The Game You Play (Rixon Raiders 2)
Page 123
“You can say whatever you came to say, yeah, and then you can get the fuck off my property.”
“Jason...” she let out a heavy sigh, running a hand through her hair. When I didn’t respond she added, “That’s fair enough. I guess I earned that.”
“You’ve got to be fucking kidding me,” I mumbled beneath my breath.
Aimee lifted her eyes to mine again, sympathy and regret swimming in her brown irises. “I suppose it’s too late to say I’m sorry?”
“Apologies mean nothing out of the mouths of liars.”
“I never meant to hurt you... it just all went too far and—”
“Save it,” I snapped, my chest heaving with frustration.

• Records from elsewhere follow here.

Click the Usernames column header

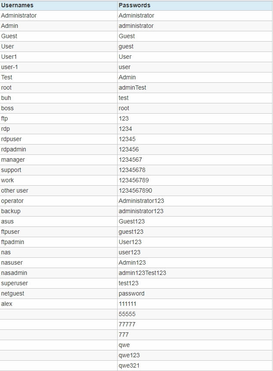pyautogui.click(x=58, y=5)
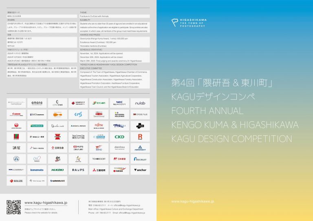313x221 pixels.
Task: Click the QR code image
Action: (x=14, y=207)
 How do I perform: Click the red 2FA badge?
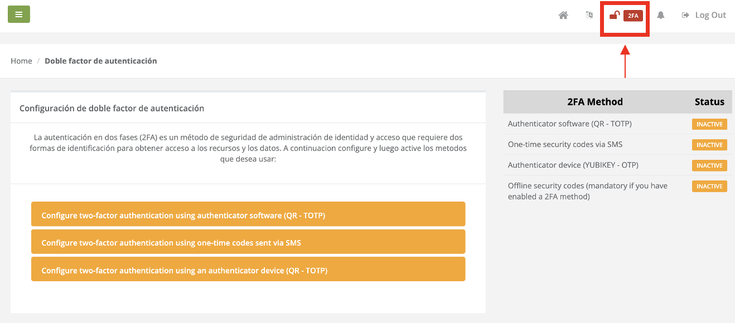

There had been a time when I’d wanted the girl standing before me. Wanted her so bad, I let down my walls. Opened up to her. There wasn’t an inch of her skin I hadn’t tasted. A dip or curve or blemish I hadn’t trailed my lips over. I thought I’d known everything there was to know about the quiet girl from across the river... until I’d found out she was none other than Lewis Thatcher’s little sister.
Anger rushed through my veins, igniting a firestorm in my chest. There had never been any love lost between me and Thatcher, but Aimee
had changed everything. Turned our rivalry into a war that spilled off the field and into our lives, affecting everyone around us.
“You got your revenge, Jase, isn’t that enough? What you did to me—”
“Don’t fucking talk to me about what I did. You reeled me in for weeks, let me believe what we had was real. I felt things for you I had never felt before and it was all a lie.”
I had been falling in love with her. I couldn’t pinpoint the exact moment it happened. Even at the time I hadn’t realized. It was after, when I learned who she really was, that I understood how deep my feelings ran for Aimee Thatcher—my enemy’s sister.
“It wasn’t,” she cried, swiping at the tears falling from her eyes. “What we shared was real. It was real. It wasn’t supposed to be, but I couldn’t help it. I couldn’t help falling for you.”
Closing the distance between us, I stopped right in front of her. Looming over her, my eyes narrowed to deadly slits. “You played me, Aimee. You made me weak and defenseless and then, when I was completely at your mercy, you stabbed the knife in my back and watched me bleed out.”
“Jason...” Aimee’s voice trembled as she craned her neck to look at me. “I’m sorry, I’m so sorry.”
“Yeah? Well, I’m only sorry I didn’t completely destroy you.” The words came out low and deadly, laced with the pain of our past.
When I’d found out who she was and what she’d planned with her brother, I’d concocted a plan of my own. I would never forget the look on Thatcher’s face when he opened the video message of me fucking his sister. It had been all the revenge I’d needed, but it had been the catalyst for everything since.
“You were always mean, Jason, but I’ll forever regret turning you into... this.” A violent sob spilled from Aimee’s lips as she stepped back, putting some much-needed distance between us.
“I only came to warn you,” she added. “Lewis is out to destroy you. He wants to make sure you never see the play-offs. If you have any sense, you won’t go.”
I ran a hand over my head and down the back of my neck, the weight of her words pressing on my chest like a ton of bricks. “Is that all?”
“I mean it, Jason,” she warned, “he’s out for blood. Your blood.”
Another time, another place, I would have replied with some cocky statement about him being all talk and no action. But the stakes had changed. I went after his sister and he’d come after mine, but I hadn’t retaliated then. I’d been biding my time, waiting for the right time to go after him.
But my time was up.
I had to decide.
Fight.
Or flee.
Something Hailee once told me flashed in my mind, and I couldn’t help but think, no matter what I decided, there would be only one loser at the end of this.
Me.
“You should go, Aimee.” Shouldering around her, I headed straight for my car. The sooner we got this over with, the better.